◆ Task objective ◆
Please begin with the line containing "The image size" and reproduce each line exactly until the records below end, without any pictures.

◆ Task input ◆
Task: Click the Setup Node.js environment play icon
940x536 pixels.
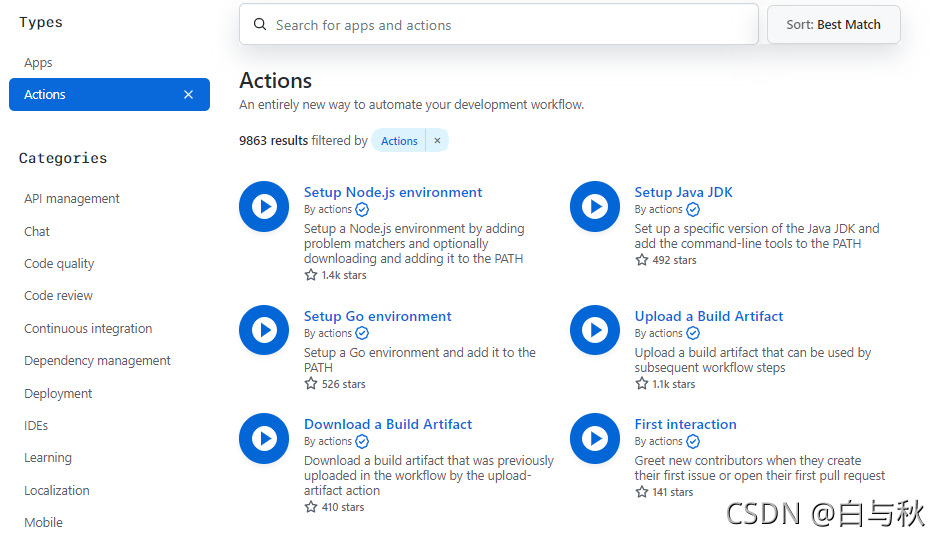Action: pyautogui.click(x=264, y=206)
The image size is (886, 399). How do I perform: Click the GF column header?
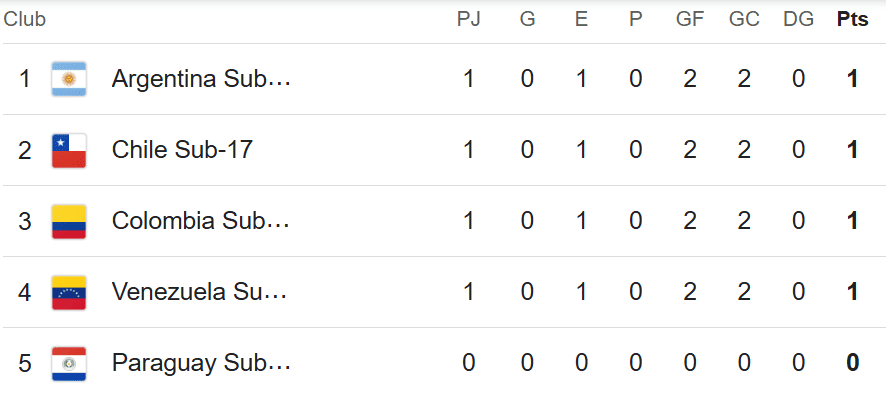(690, 19)
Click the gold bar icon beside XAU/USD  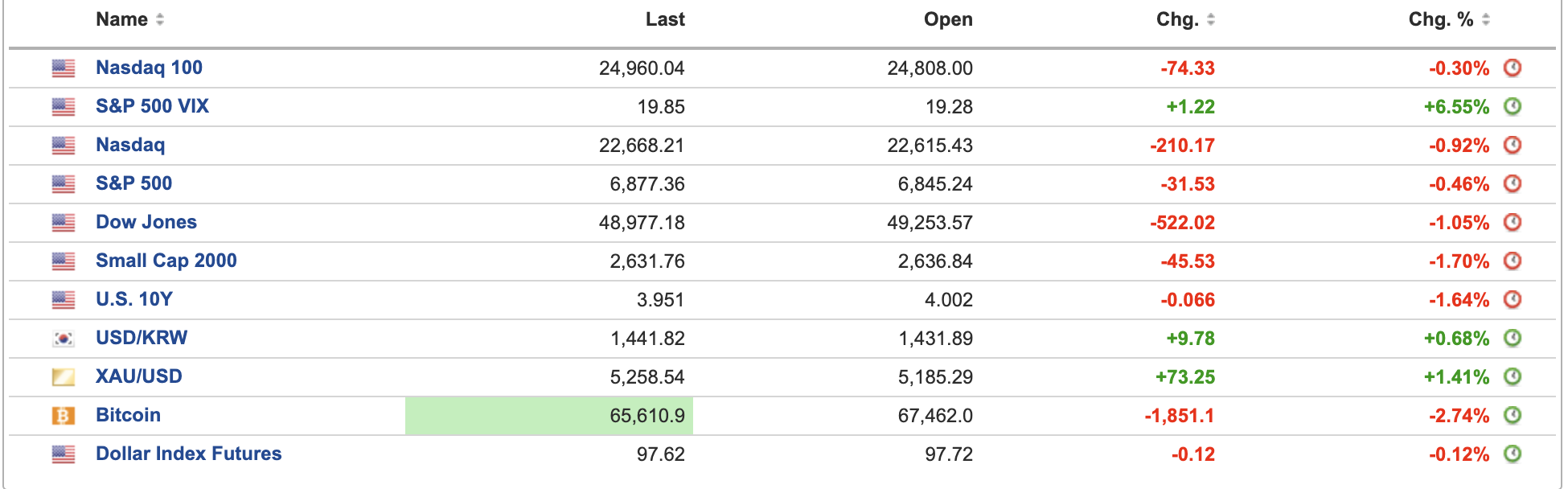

◆ Solution ◆
The image size is (886, 399). How do I perform: Click the GF column header?
(690, 19)
Click the gold bar icon beside XAU/USD  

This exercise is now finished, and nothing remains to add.